Task goal — Return only what runs from the line containing "Task: Open the Rows per page dropdown" through the last line of the entries below, exactly, omitting pictures.

▶

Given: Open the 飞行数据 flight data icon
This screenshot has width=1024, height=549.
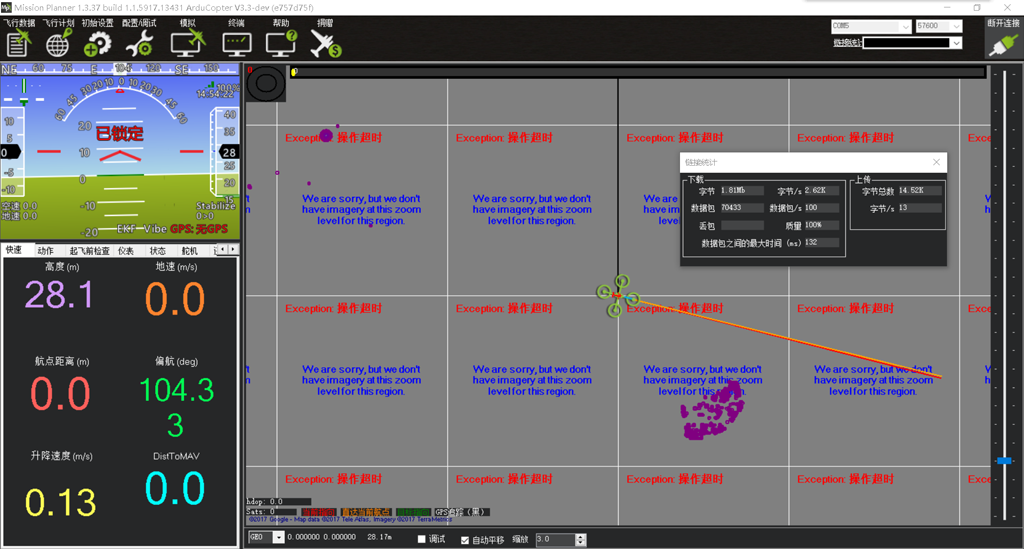Looking at the screenshot, I should tap(19, 42).
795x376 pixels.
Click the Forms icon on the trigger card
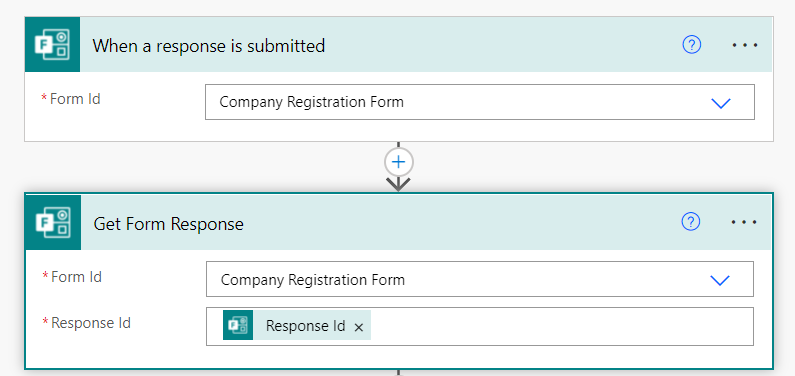[x=52, y=45]
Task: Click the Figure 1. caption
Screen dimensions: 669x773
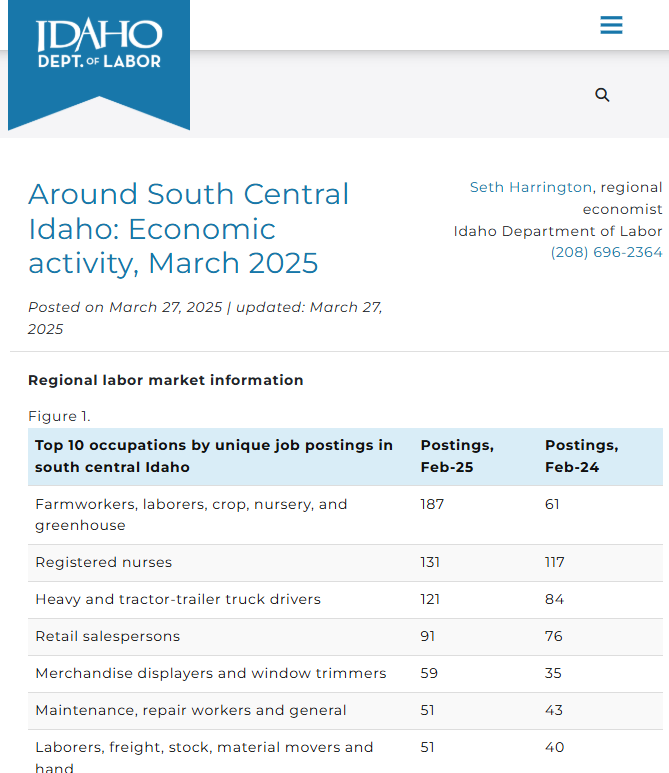Action: (x=59, y=416)
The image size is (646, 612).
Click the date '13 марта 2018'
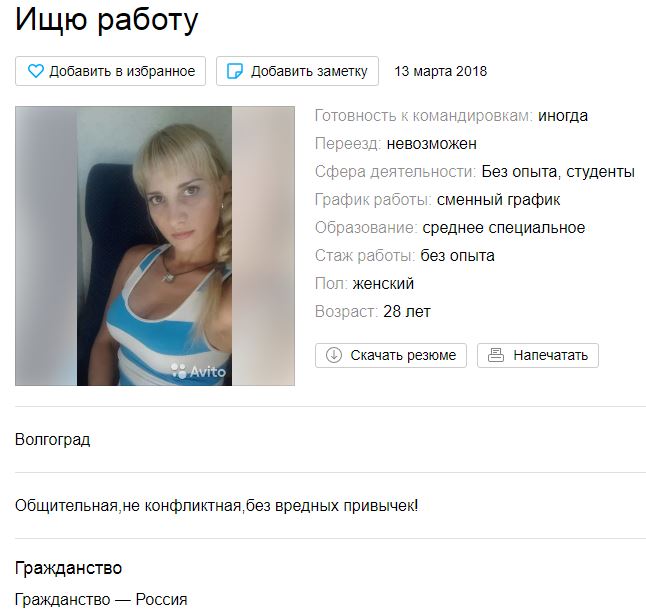pos(440,71)
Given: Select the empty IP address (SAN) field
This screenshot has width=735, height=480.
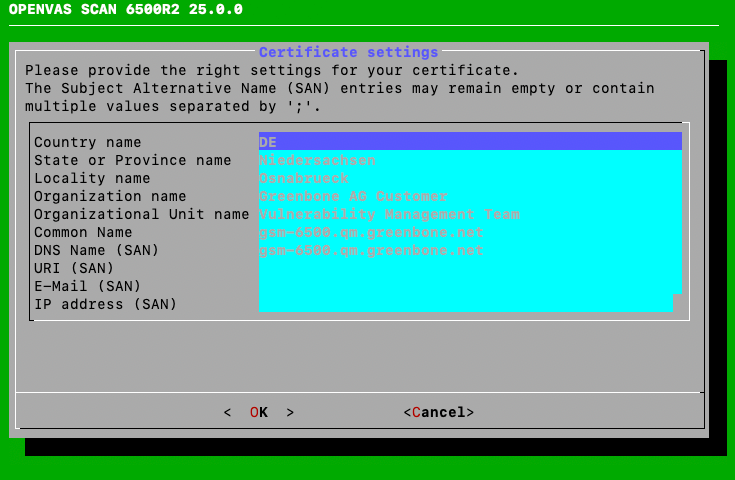Looking at the screenshot, I should pyautogui.click(x=465, y=304).
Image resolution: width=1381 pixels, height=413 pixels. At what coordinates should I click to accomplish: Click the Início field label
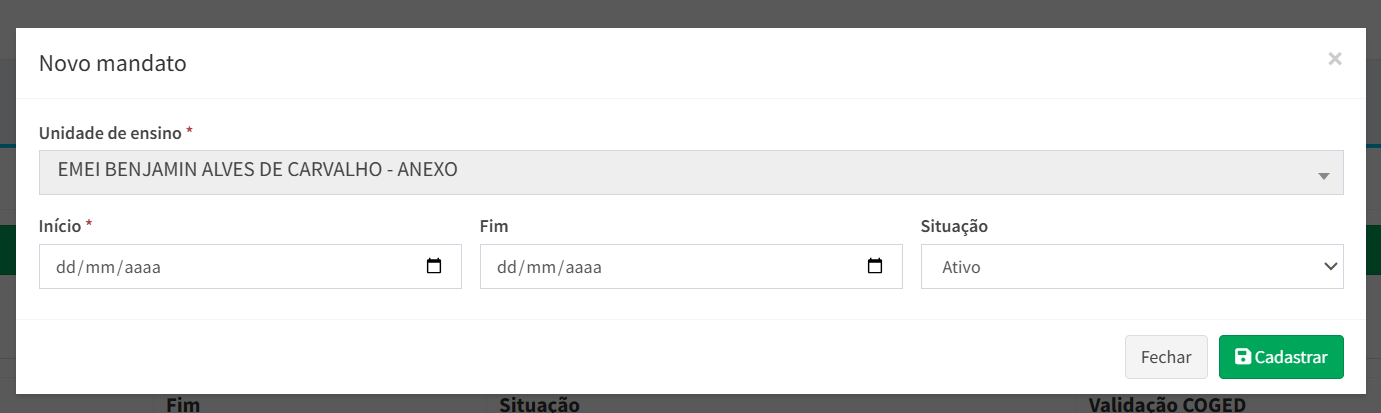(x=60, y=227)
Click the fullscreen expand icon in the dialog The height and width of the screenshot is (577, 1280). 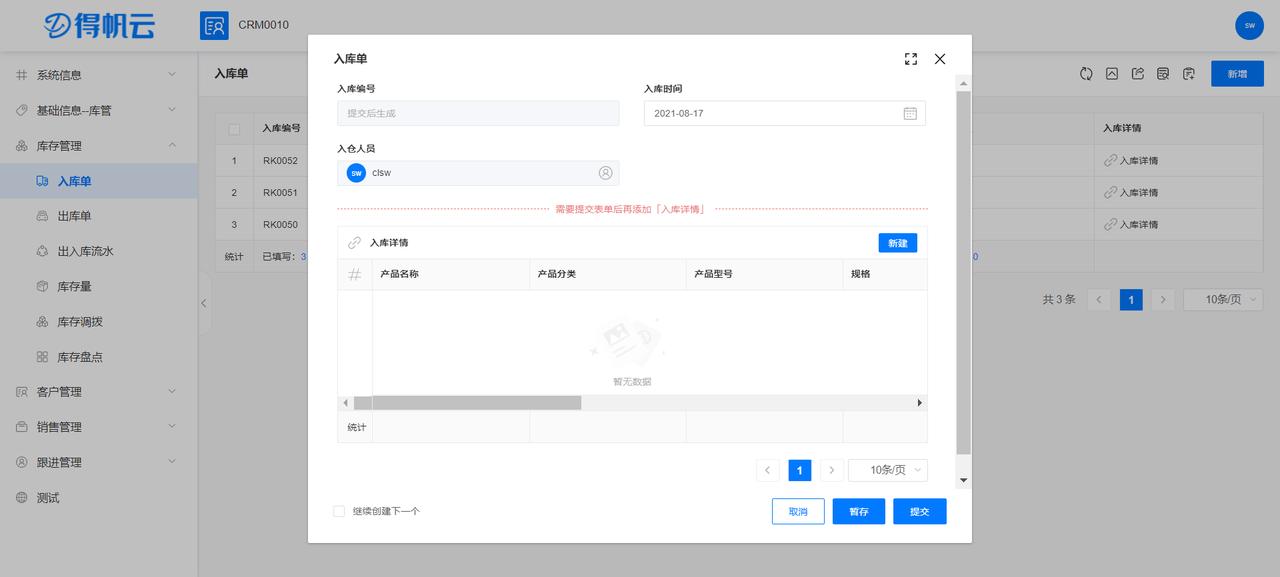click(x=910, y=59)
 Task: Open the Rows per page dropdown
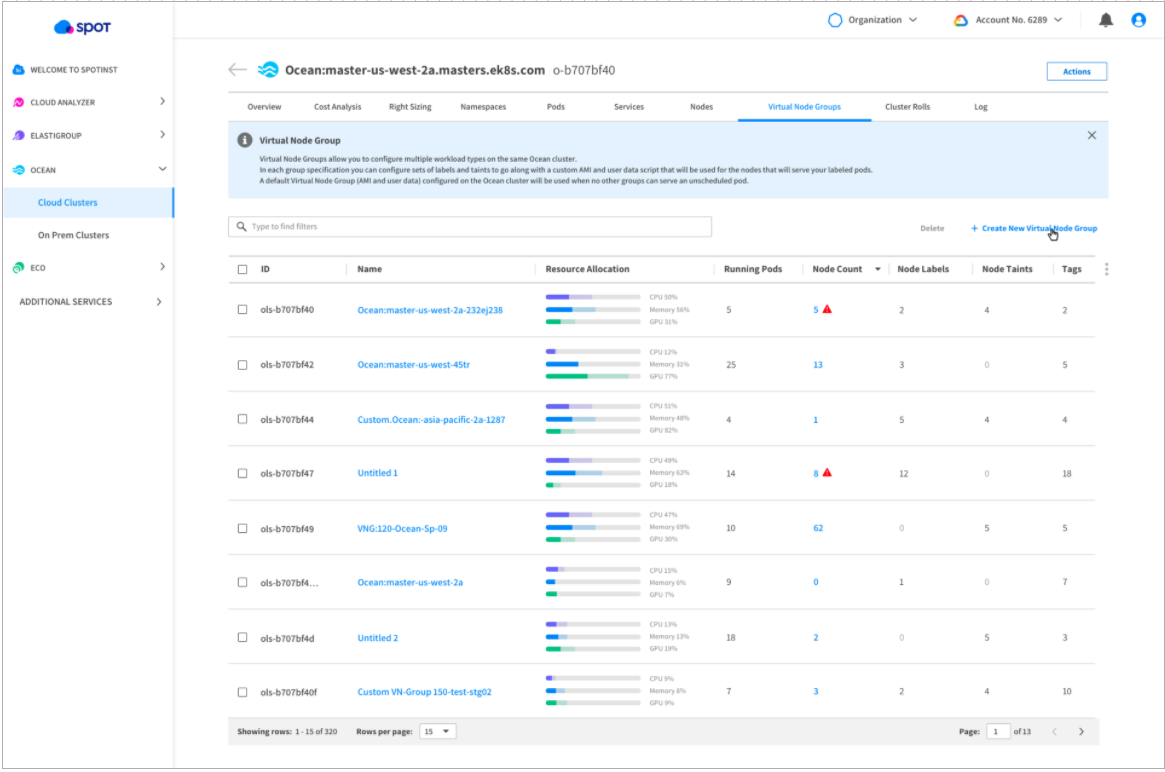click(x=438, y=732)
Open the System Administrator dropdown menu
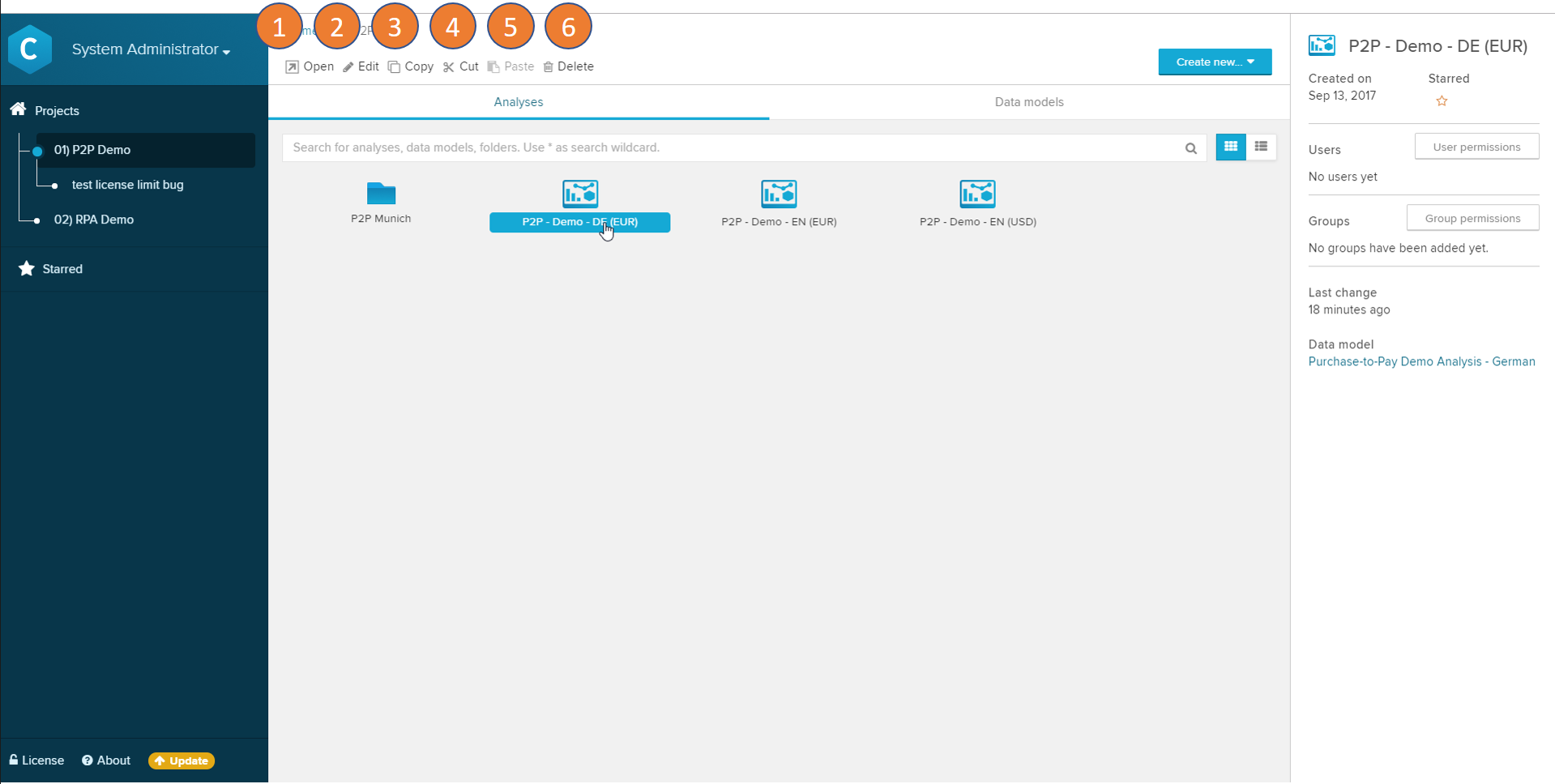 coord(151,49)
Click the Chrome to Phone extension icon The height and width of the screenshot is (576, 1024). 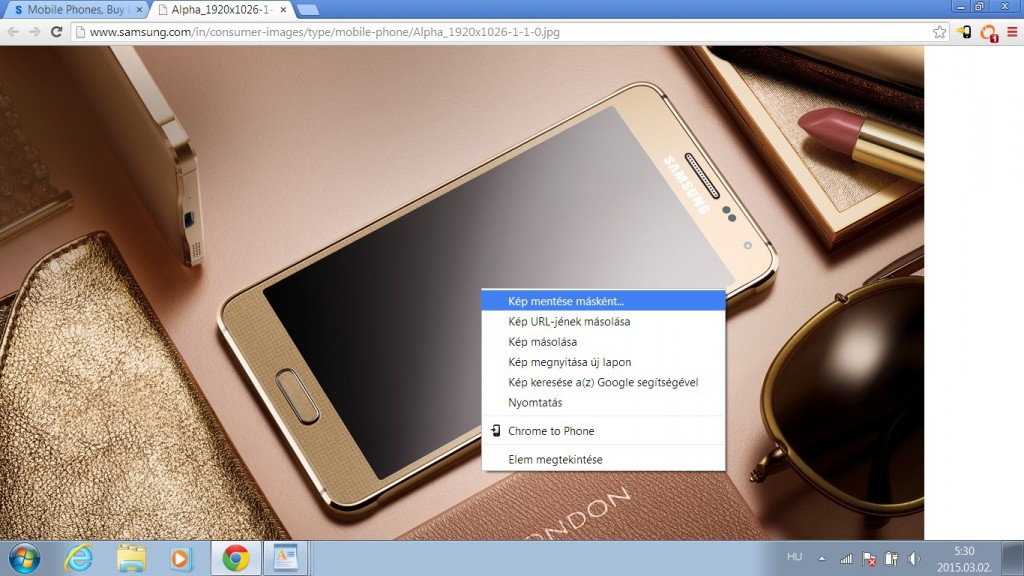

◀

Solved problem —
 Task: Open the Rows per page dropdown
click(x=438, y=732)
Open the System Administrator dropdown menu
 coord(151,49)
Click the Chrome to Phone extension icon The height and width of the screenshot is (576, 1024). 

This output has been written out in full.